* **TASK DIRECTIONS**: Take the entries that follow and write them out again, word for word.

* **Saved data entries**:
··········
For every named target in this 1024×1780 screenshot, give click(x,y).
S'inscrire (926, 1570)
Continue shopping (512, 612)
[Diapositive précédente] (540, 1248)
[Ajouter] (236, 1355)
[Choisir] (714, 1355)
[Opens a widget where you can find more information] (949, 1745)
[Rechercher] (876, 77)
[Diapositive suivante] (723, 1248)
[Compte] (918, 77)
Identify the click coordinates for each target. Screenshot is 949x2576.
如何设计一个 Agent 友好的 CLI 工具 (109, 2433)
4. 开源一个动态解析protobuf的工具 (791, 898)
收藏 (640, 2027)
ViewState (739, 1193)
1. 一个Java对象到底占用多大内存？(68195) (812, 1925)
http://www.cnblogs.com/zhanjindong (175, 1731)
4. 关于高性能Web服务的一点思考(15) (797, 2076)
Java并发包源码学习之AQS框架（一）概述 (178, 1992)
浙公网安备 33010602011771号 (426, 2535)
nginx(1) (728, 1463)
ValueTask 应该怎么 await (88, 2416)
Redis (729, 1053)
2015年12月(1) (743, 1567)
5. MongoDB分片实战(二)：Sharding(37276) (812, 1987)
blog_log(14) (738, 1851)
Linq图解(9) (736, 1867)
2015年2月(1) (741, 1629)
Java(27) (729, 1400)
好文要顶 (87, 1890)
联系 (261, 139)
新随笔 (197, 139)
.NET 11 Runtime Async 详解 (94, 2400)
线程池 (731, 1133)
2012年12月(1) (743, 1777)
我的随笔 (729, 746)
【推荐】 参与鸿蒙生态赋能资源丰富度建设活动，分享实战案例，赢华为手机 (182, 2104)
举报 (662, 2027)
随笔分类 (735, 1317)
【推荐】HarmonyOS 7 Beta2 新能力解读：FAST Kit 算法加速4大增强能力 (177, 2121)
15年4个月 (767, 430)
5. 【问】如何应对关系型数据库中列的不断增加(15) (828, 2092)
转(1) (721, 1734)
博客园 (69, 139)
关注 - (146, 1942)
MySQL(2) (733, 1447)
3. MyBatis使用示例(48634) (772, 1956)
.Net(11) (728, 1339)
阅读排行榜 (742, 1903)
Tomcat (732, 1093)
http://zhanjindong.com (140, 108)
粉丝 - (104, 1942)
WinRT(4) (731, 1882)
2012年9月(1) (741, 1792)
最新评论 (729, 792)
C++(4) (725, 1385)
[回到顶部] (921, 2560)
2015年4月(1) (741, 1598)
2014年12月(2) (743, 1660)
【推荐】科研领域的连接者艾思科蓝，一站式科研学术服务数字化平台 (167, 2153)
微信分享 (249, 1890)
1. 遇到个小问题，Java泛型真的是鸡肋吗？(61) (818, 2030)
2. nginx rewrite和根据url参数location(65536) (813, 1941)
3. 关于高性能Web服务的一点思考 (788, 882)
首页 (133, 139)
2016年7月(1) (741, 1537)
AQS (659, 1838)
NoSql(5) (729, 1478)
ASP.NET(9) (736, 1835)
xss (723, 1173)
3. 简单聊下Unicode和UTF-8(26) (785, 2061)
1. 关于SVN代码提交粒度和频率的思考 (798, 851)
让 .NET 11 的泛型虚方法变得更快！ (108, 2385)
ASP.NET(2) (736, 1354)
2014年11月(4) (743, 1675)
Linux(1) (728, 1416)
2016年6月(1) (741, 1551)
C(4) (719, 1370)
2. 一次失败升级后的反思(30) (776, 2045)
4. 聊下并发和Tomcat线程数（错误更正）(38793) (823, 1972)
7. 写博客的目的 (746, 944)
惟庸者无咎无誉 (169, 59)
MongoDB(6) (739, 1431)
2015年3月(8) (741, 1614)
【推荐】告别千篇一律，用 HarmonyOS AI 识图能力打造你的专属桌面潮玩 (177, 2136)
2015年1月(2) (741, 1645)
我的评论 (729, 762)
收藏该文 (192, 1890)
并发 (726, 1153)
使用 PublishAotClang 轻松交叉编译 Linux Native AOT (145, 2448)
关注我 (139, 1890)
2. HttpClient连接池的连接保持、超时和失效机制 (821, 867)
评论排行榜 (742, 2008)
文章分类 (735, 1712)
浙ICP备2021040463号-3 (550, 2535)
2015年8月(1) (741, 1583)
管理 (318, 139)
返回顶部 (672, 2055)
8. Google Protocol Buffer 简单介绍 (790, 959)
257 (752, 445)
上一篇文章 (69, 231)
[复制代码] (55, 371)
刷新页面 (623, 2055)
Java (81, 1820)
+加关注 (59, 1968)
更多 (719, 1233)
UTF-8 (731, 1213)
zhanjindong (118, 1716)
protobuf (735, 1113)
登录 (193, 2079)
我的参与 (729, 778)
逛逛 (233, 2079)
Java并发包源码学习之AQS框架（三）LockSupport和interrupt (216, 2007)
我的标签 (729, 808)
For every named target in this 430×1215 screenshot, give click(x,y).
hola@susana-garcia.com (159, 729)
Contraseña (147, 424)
··········
* **WRITTEN SOLUTION**:
For every named target in this 1024×1780 screenshot, give click(x,y).
S'inscrire (926, 1570)
Continue shopping (512, 612)
[Diapositive précédente] (540, 1248)
[Ajouter] (236, 1355)
[Choisir] (714, 1355)
[Opens a widget where you can find more information] (949, 1745)
[Rechercher] (876, 77)
[Diapositive suivante] (723, 1248)
[Compte] (918, 77)
Identify the click coordinates for each target. Screenshot is 949x2576.
如何设计一个 Agent 友好的 CLI 工具 (109, 2433)
4. 开源一个动态解析protobuf的工具 (791, 898)
收藏 (640, 2027)
ViewState (739, 1193)
1. 一个Java对象到底占用多大内存？(68195) (812, 1925)
http://www.cnblogs.com/zhanjindong (175, 1731)
4. 关于高性能Web服务的一点思考(15) (797, 2076)
Java并发包源码学习之AQS框架（一）概述 (178, 1992)
浙公网安备 33010602011771号 (426, 2535)
nginx(1) (728, 1463)
ValueTask 应该怎么 await (88, 2416)
Redis (729, 1053)
2015年12月(1) (743, 1567)
5. MongoDB分片实战(二)：Sharding(37276) (812, 1987)
blog_log(14) (738, 1851)
Linq图解(9) (736, 1867)
2015年2月(1) (741, 1629)
Java(27) (729, 1400)
好文要顶 (87, 1890)
联系 (261, 139)
新随笔 (197, 139)
.NET 11 Runtime Async 详解 (94, 2400)
线程池 (731, 1133)
2012年12月(1) (743, 1777)
我的随笔 (729, 746)
【推荐】 参与鸿蒙生态赋能资源丰富度建设活动，分享实战案例，赢华为手机 (182, 2104)
举报 (662, 2027)
随笔分类 (735, 1317)
【推荐】HarmonyOS 7 Beta2 新能力解读：FAST Kit 算法加速4大增强能力 (177, 2121)
15年4个月 (767, 430)
5. 【问】如何应对关系型数据库中列的不断增加(15) (828, 2092)
转(1) (721, 1734)
博客园 (69, 139)
关注 - (146, 1942)
MySQL(2) (733, 1447)
3. MyBatis使用示例(48634) (772, 1956)
.Net(11) (728, 1339)
阅读排行榜 (742, 1903)
Tomcat (732, 1093)
http://zhanjindong.com (140, 108)
粉丝 - (104, 1942)
WinRT(4) (731, 1882)
2012年9月(1) (741, 1792)
最新评论 (729, 792)
C++(4) (725, 1385)
[回到顶部] (921, 2560)
2015年4月(1) (741, 1598)
2014年12月(2) (743, 1660)
【推荐】科研领域的连接者艾思科蓝，一站式科研学术服务数字化平台 (167, 2153)
微信分享 (249, 1890)
1. 遇到个小问题，Java泛型真的是鸡肋吗？(61) (818, 2030)
2. nginx rewrite和根据url参数location(65536) (813, 1941)
3. 关于高性能Web服务的一点思考 (788, 882)
首页 (133, 139)
2016年7月(1) (741, 1537)
AQS (659, 1838)
NoSql(5) (729, 1478)
ASP.NET(9) (736, 1835)
xss (723, 1173)
3. 简单聊下Unicode和UTF-8(26) (785, 2061)
1. 关于SVN代码提交粒度和频率的思考 (798, 851)
让 .NET 11 的泛型虚方法变得更快！ (108, 2385)
ASP.NET(2) (736, 1354)
2014年11月(4) (743, 1675)
Linux(1) (728, 1416)
2016年6月(1) (741, 1551)
C(4) (719, 1370)
2. 一次失败升级后的反思(30) (776, 2045)
4. 聊下并发和Tomcat线程数（错误更正）(38793) (823, 1972)
7. 写博客的目的 (746, 944)
惟庸者无咎无誉 (169, 59)
MongoDB(6) (739, 1431)
2015年3月(8) (741, 1614)
【推荐】告别千篇一律，用 HarmonyOS AI 识图能力打造你的专属桌面潮玩 (177, 2136)
2015年1月(2) (741, 1645)
我的评论 (729, 762)
收藏该文 (192, 1890)
并发 (726, 1153)
使用 PublishAotClang 轻松交叉编译 Linux Native AOT (145, 2448)
关注我 (139, 1890)
2. HttpClient连接池的连接保持、超时和失效机制 (821, 867)
评论排行榜 (742, 2008)
文章分类 (735, 1712)
浙ICP备2021040463号-3 (550, 2535)
2015年8月(1) (741, 1583)
管理 (318, 139)
返回顶部 (672, 2055)
8. Google Protocol Buffer 简单介绍 (790, 959)
257 (752, 445)
上一篇文章 (69, 231)
[复制代码] (55, 371)
刷新页面 (623, 2055)
Java (81, 1820)
+加关注 (59, 1968)
更多 (719, 1233)
UTF-8 (731, 1213)
zhanjindong (118, 1716)
protobuf (735, 1113)
登录 (193, 2079)
我的参与 (729, 778)
逛逛 (233, 2079)
Java并发包源码学习之AQS框架（三）LockSupport和interrupt (216, 2007)
我的标签 (729, 808)
For every named target in this 430×1215 screenshot, give click(x,y).
hola@susana-garcia.com (159, 729)
Contraseña (147, 424)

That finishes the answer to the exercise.